Chapitre 6 :
LE LENDEMAIN je retrouvais donc Déotile au port, comme convenu. Ma mère avait tiqué en me voyant au pied de la porte mais n'avait protesté.
J'avais prévenu que je serais de retour dans l'après-midi sans trop savoir quand.
Et à mon arrivée, ma petite amie était en pleine conversation avec une petite brune joufflue au chignon mal fait.
« Euh, salut ?
— Salut. Émilie. »
Mon plan avait fonctionné et j'étais grandement soulagé. Déotile souriait. C'était mieux.

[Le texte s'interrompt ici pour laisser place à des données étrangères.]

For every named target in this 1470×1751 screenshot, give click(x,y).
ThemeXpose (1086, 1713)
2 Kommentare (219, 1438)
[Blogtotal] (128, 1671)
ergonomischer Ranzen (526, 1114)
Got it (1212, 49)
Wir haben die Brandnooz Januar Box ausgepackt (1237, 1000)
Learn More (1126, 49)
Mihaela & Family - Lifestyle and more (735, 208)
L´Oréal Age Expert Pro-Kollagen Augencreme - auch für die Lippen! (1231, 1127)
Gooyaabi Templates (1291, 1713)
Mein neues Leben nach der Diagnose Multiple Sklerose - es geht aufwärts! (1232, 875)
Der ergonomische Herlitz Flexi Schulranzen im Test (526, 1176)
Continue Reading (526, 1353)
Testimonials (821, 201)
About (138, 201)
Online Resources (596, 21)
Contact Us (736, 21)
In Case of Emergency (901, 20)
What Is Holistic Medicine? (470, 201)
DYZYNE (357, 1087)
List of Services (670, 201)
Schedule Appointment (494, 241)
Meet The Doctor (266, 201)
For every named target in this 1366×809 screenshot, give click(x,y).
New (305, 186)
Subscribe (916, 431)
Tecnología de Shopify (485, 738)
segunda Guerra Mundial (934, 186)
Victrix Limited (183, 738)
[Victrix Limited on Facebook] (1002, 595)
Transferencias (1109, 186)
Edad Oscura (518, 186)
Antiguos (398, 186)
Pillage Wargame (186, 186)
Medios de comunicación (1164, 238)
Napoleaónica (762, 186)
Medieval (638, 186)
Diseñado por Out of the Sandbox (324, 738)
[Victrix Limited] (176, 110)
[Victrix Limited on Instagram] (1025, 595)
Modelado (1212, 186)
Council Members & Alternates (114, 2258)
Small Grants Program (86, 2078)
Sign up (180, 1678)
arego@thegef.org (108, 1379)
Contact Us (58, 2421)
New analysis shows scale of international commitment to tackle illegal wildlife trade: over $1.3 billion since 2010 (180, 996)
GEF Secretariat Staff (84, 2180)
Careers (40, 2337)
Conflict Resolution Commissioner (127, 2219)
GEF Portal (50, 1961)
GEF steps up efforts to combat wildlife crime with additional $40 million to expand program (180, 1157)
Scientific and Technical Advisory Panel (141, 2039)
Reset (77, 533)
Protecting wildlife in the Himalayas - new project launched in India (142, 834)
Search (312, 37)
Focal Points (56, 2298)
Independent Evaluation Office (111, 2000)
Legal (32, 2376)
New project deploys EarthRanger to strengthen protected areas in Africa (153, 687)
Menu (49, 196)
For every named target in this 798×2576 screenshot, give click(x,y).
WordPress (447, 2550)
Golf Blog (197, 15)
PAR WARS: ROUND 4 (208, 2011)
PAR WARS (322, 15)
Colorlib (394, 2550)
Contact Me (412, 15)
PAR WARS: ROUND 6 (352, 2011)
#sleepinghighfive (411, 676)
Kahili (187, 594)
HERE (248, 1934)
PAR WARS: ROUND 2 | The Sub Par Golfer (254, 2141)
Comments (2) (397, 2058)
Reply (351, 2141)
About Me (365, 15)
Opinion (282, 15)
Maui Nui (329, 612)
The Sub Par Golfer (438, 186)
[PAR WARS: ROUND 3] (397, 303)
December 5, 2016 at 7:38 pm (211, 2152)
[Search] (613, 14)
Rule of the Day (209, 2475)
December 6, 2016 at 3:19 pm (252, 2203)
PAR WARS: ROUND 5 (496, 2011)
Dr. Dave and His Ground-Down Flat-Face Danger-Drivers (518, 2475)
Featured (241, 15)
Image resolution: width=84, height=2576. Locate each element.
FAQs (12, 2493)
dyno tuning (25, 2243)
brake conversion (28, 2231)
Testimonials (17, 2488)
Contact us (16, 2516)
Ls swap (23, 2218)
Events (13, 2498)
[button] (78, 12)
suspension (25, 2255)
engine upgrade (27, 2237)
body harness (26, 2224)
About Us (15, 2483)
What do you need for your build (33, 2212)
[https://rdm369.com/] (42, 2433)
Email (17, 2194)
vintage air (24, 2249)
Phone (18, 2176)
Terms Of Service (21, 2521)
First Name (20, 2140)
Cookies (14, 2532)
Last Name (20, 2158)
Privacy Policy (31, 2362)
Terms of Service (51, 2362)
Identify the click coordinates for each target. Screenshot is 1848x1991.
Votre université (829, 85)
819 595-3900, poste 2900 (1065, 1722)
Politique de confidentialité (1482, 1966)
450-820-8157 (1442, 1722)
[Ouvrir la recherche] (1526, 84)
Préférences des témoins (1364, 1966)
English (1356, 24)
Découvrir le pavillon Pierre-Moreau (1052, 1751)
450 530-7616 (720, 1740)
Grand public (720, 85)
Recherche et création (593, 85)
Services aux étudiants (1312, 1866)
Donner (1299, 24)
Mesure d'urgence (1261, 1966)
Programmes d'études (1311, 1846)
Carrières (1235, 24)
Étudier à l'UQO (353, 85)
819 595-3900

« Vous voulez que je vous laisse toutes les deux ? »
Ma copine me scruta, l'air de peser le pour et le contre. Émilie me fixa en plissant les yeux. Elle approuvait clairement ma proposition.
« Écoute, on a qu'à passer une heure en ville avec Em et ensuite tu viens manger à la maison. C'est près du port, ça va pas te faire trop loin.
— Ça me va. Amusez vous bien. »
Émilie m'adressa un vague signe de la main et quand je partis je l'entendis s'étonner :
« Tu l'as trouvé où lui ? »
Déotile ne répondit pas tout de suite et je fis mine de choisir ma musique alors que j'avais baissé le volume au minimum.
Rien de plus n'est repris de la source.